Saved data entries
———

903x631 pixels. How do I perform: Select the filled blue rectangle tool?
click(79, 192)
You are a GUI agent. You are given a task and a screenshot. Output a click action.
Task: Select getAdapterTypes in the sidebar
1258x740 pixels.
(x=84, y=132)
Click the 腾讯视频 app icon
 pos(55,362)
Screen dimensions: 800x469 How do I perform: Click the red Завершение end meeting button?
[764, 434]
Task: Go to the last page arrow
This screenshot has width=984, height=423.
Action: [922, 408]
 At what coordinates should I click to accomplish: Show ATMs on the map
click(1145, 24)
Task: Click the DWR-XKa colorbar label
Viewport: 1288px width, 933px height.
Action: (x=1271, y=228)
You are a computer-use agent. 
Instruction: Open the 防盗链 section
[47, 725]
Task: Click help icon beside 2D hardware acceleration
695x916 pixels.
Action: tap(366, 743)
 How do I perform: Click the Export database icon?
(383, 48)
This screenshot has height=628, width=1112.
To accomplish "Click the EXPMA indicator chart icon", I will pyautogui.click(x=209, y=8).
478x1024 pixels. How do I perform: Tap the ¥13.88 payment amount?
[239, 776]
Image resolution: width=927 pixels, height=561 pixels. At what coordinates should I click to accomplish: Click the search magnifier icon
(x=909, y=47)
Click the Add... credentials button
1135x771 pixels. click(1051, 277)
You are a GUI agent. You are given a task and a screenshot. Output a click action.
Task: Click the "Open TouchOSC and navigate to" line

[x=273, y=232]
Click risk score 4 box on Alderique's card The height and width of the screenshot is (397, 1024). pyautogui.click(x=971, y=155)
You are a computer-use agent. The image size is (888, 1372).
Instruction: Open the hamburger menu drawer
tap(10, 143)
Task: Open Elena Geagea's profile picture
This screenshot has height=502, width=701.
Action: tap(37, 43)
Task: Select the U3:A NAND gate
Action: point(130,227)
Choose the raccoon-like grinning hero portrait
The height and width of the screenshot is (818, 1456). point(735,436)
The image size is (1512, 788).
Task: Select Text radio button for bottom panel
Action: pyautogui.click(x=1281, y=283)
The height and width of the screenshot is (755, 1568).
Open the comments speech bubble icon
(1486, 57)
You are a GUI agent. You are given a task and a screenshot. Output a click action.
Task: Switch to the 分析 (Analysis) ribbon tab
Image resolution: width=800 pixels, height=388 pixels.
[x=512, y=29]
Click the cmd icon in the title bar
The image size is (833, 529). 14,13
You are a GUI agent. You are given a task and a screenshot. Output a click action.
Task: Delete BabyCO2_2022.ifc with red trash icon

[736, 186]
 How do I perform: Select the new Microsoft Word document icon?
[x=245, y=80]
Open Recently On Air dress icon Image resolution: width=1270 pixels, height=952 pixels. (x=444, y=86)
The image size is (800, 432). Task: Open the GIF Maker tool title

———

§ **Task prompt**:
Please copy the line holding "Open Recently On" and all lines after it to the end of the records, exactly, and nothing else.

§ **Written solution**:
Open Recently On Air dress icon Image resolution: width=1270 pixels, height=952 pixels. (x=444, y=86)
The image size is (800, 432). Task: Open the GIF Maker tool title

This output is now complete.